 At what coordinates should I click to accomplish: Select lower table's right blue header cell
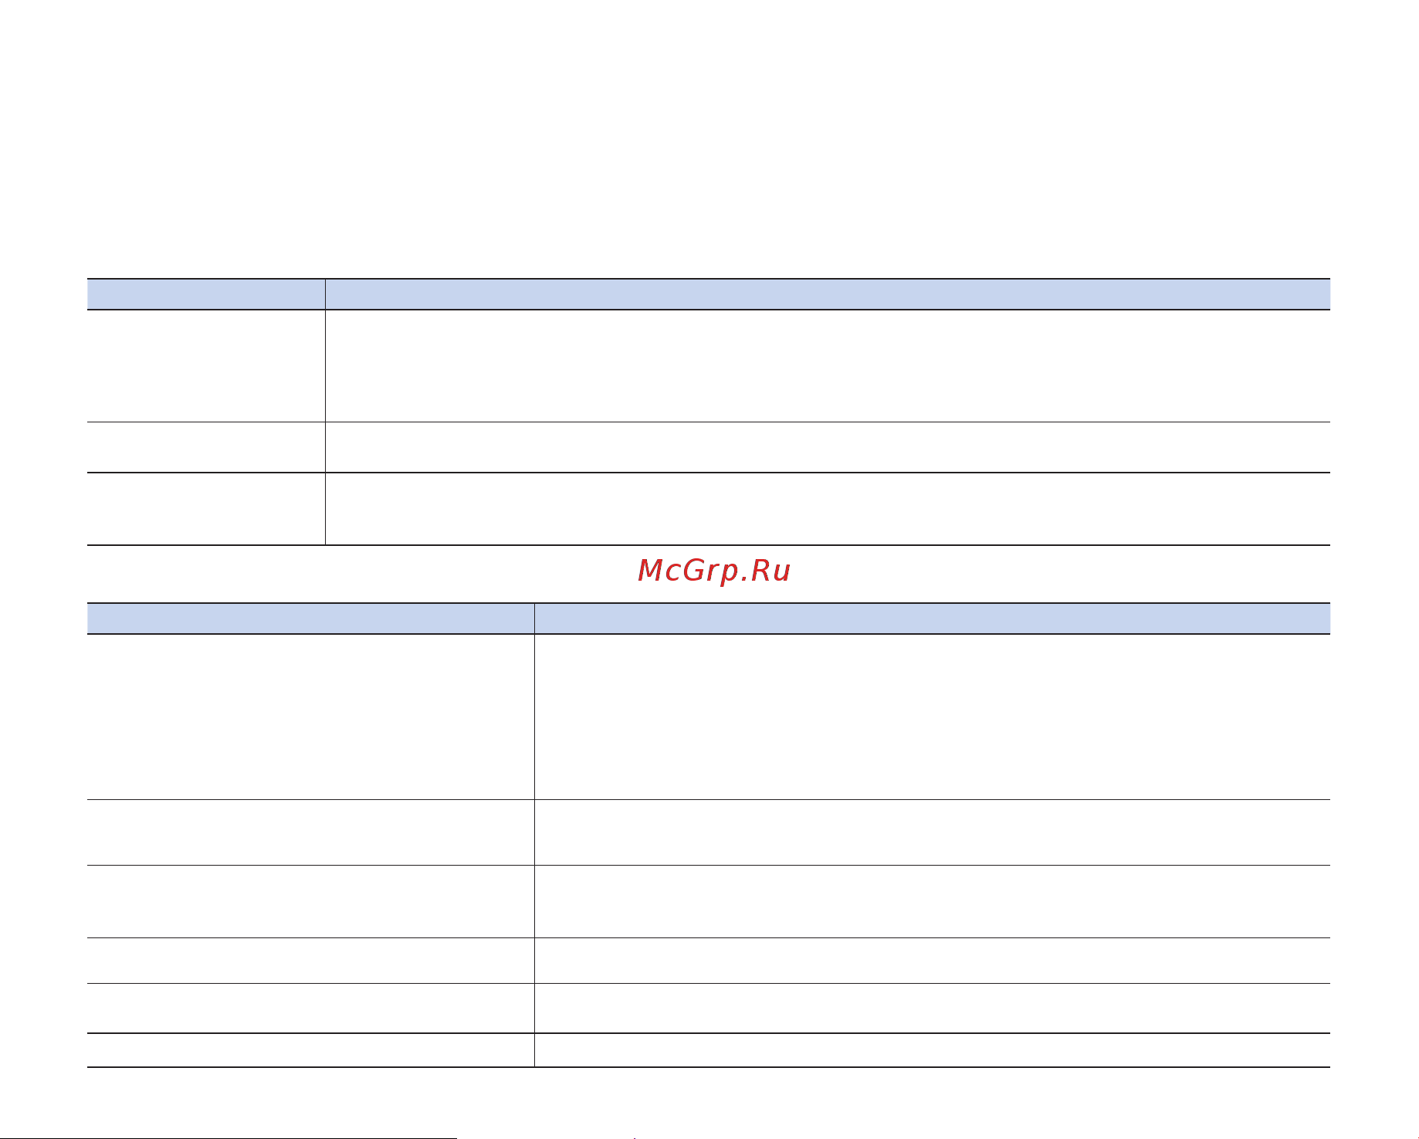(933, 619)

==

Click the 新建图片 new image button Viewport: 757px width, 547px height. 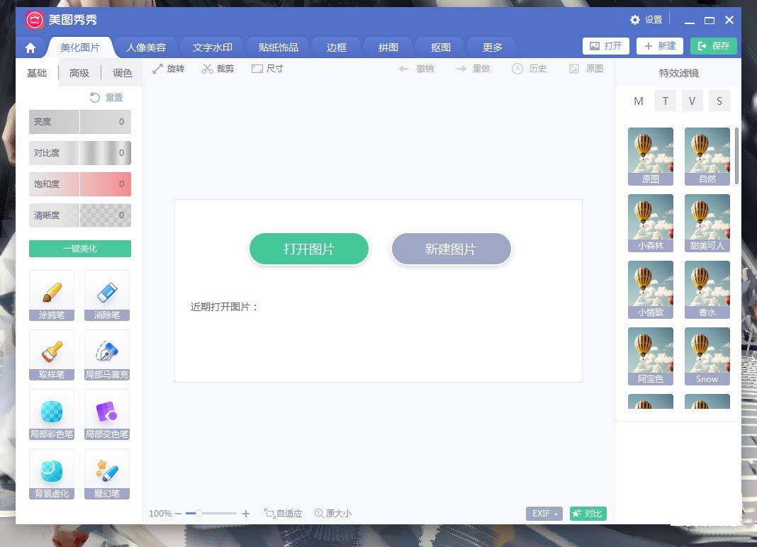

...

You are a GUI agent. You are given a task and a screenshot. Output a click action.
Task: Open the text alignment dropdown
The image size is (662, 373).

(WHAT TO PRODUCE) In the listing above, find the line with "You are a GUI" and the line with "The image size is (662, 373).". Output those two lines and every line between them, exactly as written.

(TASK ANSWER)
You are a GUI agent. You are given a task and a screenshot. Output a click action.
Task: Open the text alignment dropdown
The image size is (662, 373).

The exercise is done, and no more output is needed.